- **DATA PROVIDED**:
+ + + + + + +

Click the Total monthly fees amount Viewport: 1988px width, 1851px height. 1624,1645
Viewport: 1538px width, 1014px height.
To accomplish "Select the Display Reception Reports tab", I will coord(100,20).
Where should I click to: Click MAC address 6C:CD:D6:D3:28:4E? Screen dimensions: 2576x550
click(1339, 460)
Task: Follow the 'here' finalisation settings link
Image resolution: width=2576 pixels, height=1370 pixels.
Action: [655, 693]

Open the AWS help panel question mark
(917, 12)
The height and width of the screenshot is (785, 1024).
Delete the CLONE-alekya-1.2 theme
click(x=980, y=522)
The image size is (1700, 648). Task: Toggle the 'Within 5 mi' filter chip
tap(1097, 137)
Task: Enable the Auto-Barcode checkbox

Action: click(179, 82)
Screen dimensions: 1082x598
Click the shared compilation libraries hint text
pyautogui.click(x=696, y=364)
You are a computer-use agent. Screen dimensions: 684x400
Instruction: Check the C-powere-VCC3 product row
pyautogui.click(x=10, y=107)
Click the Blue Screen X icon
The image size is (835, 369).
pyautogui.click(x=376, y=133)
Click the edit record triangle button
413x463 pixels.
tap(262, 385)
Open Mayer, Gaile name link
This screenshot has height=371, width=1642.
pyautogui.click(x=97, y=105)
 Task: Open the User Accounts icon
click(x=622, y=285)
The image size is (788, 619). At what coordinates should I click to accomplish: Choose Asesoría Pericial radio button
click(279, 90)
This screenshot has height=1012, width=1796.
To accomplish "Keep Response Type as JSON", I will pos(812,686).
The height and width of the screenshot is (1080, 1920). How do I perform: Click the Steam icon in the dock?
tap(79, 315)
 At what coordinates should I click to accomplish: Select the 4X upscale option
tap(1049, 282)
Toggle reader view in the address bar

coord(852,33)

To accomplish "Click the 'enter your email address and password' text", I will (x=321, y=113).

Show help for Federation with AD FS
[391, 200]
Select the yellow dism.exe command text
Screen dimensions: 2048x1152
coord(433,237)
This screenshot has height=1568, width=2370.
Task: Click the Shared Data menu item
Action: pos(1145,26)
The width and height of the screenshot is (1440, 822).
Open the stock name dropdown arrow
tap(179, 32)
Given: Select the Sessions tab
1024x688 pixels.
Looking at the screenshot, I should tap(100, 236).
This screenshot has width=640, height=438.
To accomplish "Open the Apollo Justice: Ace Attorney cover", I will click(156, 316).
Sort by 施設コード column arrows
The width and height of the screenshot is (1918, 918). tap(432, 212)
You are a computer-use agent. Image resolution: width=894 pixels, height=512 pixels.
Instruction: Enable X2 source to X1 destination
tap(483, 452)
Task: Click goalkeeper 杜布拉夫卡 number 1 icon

+ + + + + + +

- **WORK TO BE COMPLETED**:
Transcribe the material above in full, keeping each word unchanged.

- **ANSWER SPACE**:
Click the Total monthly fees amount Viewport: 1988px width, 1851px height. 1624,1645
Viewport: 1538px width, 1014px height.
To accomplish "Select the Display Reception Reports tab", I will coord(100,20).
Where should I click to: Click MAC address 6C:CD:D6:D3:28:4E? Screen dimensions: 2576x550
click(1339, 460)
Task: Follow the 'here' finalisation settings link
Image resolution: width=2576 pixels, height=1370 pixels.
Action: [655, 693]

Open the AWS help panel question mark
(917, 12)
The height and width of the screenshot is (785, 1024).
Delete the CLONE-alekya-1.2 theme
click(x=980, y=522)
The image size is (1700, 648). Task: Toggle the 'Within 5 mi' filter chip
tap(1097, 137)
Task: Enable the Auto-Barcode checkbox

Action: click(179, 82)
Screen dimensions: 1082x598
Click the shared compilation libraries hint text
pyautogui.click(x=696, y=364)
You are a computer-use agent. Screen dimensions: 684x400
Instruction: Check the C-powere-VCC3 product row
pyautogui.click(x=10, y=107)
Click the Blue Screen X icon
The image size is (835, 369).
pyautogui.click(x=376, y=133)
Click the edit record triangle button
413x463 pixels.
tap(262, 385)
Open Mayer, Gaile name link
This screenshot has height=371, width=1642.
pyautogui.click(x=97, y=105)
 Task: Open the User Accounts icon
click(x=622, y=285)
The image size is (788, 619). At what coordinates should I click to accomplish: Choose Asesoría Pericial radio button
click(279, 90)
This screenshot has height=1012, width=1796.
To accomplish "Keep Response Type as JSON", I will pos(812,686).
The height and width of the screenshot is (1080, 1920). How do I perform: Click the Steam icon in the dock?
tap(79, 315)
 At what coordinates should I click to accomplish: Select the 4X upscale option
tap(1049, 282)
Toggle reader view in the address bar

coord(852,33)

To accomplish "Click the 'enter your email address and password' text", I will (x=321, y=113).

Show help for Federation with AD FS
[391, 200]
Select the yellow dism.exe command text
Screen dimensions: 2048x1152
coord(433,237)
This screenshot has height=1568, width=2370.
Task: Click the Shared Data menu item
Action: pos(1145,26)
The width and height of the screenshot is (1440, 822).
Open the stock name dropdown arrow
tap(179, 32)
Given: Select the Sessions tab
1024x688 pixels.
Looking at the screenshot, I should tap(100, 236).
This screenshot has width=640, height=438.
To accomplish "Open the Apollo Justice: Ace Attorney cover", I will click(156, 316).
Sort by 施設コード column arrows
The width and height of the screenshot is (1918, 918). tap(432, 212)
You are a computer-use agent. Image resolution: width=894 pixels, height=512 pixels.
Instruction: Enable X2 source to X1 destination
tap(483, 452)
Task: Click goalkeeper 杜布拉夫卡 number 1 icon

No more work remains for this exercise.